22 new comedies, up from 17 last year, as the networks look to replenish their barren coffers.
14 scheduling moves made, with NBC in particular turning its schedule inside out.
10 title changes during development season, including one for The Goldbergs, formerly How the Hell Am I Normal.
3 spinoffs (for Once Upon a Time, Chicago Fire and The Vampire Diaries), with NCIS: Red failing to move forward, to the surprise of many.
The presentations were rife with bombastry from execs, but media-buying agency Magna Global keeps ’em honest by fact-checking their talking points below.
➽ CBS IS ‘AMERICA’S MOST WATCHED NETWORK.’
“True, when looking at total viewers 2+, a demographic break that no one actually buys.”
➽ The CW’S VAMPIRE DIARIES IS THE ‘MOST SOCIAl-SCRIPTED SHOW’ ON BROADCAST.
“Not true, according to SocialGuide.
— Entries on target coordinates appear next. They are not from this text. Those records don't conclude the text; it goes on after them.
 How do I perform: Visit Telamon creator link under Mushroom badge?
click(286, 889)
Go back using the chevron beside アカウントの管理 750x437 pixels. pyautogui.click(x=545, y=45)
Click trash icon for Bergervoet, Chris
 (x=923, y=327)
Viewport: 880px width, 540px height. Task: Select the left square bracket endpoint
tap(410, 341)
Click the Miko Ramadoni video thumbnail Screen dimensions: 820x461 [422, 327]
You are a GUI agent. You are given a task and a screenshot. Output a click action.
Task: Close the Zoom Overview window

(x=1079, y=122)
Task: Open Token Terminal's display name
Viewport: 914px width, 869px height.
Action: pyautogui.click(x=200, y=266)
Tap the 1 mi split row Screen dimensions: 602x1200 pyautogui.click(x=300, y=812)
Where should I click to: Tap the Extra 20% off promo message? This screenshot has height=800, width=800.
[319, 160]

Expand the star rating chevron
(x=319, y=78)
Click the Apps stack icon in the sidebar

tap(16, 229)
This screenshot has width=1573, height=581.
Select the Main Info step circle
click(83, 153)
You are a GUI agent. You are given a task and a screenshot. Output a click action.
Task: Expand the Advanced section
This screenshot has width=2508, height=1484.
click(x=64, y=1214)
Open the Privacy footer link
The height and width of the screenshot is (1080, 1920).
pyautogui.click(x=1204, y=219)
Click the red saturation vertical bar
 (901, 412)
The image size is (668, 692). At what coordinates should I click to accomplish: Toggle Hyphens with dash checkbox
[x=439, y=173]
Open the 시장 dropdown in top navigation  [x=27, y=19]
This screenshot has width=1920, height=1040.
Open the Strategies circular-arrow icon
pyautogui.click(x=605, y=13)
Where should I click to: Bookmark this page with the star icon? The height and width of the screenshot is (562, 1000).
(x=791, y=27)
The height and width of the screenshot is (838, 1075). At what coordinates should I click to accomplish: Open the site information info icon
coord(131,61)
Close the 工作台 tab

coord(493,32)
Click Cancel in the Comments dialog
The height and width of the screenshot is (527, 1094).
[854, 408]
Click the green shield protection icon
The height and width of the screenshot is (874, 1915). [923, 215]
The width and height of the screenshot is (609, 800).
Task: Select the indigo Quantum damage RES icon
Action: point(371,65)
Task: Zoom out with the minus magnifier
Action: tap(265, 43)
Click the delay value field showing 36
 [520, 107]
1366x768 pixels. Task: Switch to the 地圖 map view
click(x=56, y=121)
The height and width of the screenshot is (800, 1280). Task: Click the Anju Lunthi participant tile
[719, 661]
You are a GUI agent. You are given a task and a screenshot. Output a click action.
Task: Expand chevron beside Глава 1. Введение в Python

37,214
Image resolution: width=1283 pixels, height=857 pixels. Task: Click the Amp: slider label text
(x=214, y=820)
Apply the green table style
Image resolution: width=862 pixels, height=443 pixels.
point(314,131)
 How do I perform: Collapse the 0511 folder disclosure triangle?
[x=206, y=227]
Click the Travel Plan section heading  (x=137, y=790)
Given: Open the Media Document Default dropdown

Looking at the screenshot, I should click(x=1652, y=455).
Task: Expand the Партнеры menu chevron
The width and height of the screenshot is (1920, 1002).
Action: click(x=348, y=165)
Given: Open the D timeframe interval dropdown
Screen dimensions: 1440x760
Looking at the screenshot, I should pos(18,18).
The Vampire Diaries is the No. 3 most social-scripted show based on tweets, behind Scandal and Family Guy (not to mention the slew of cable programs and broadcast reality series that also beat it).”
➽ ABC IS THE NO. 1 ‘TV BRAND.’
“We don’t even know what this means because the data source wasn’t cited.”
➽ FOX’S THE FOLLOWING IS THE ‘NO. 1 NEW SHOW’ THIS SEASON.
“Not yet clear. Revolution could still earn that distinction in adults 18-to-49.”
➽ NBC IS TIED WITH FOX FOR SECOND PLACE THIS SEASON AMONG ADULTS 18-to-49.
“Not quite. The most up-to-date C3 numbers show NBC marginally ahead if you include Sunday Night Football. Without it, they are about half a rating point behind.”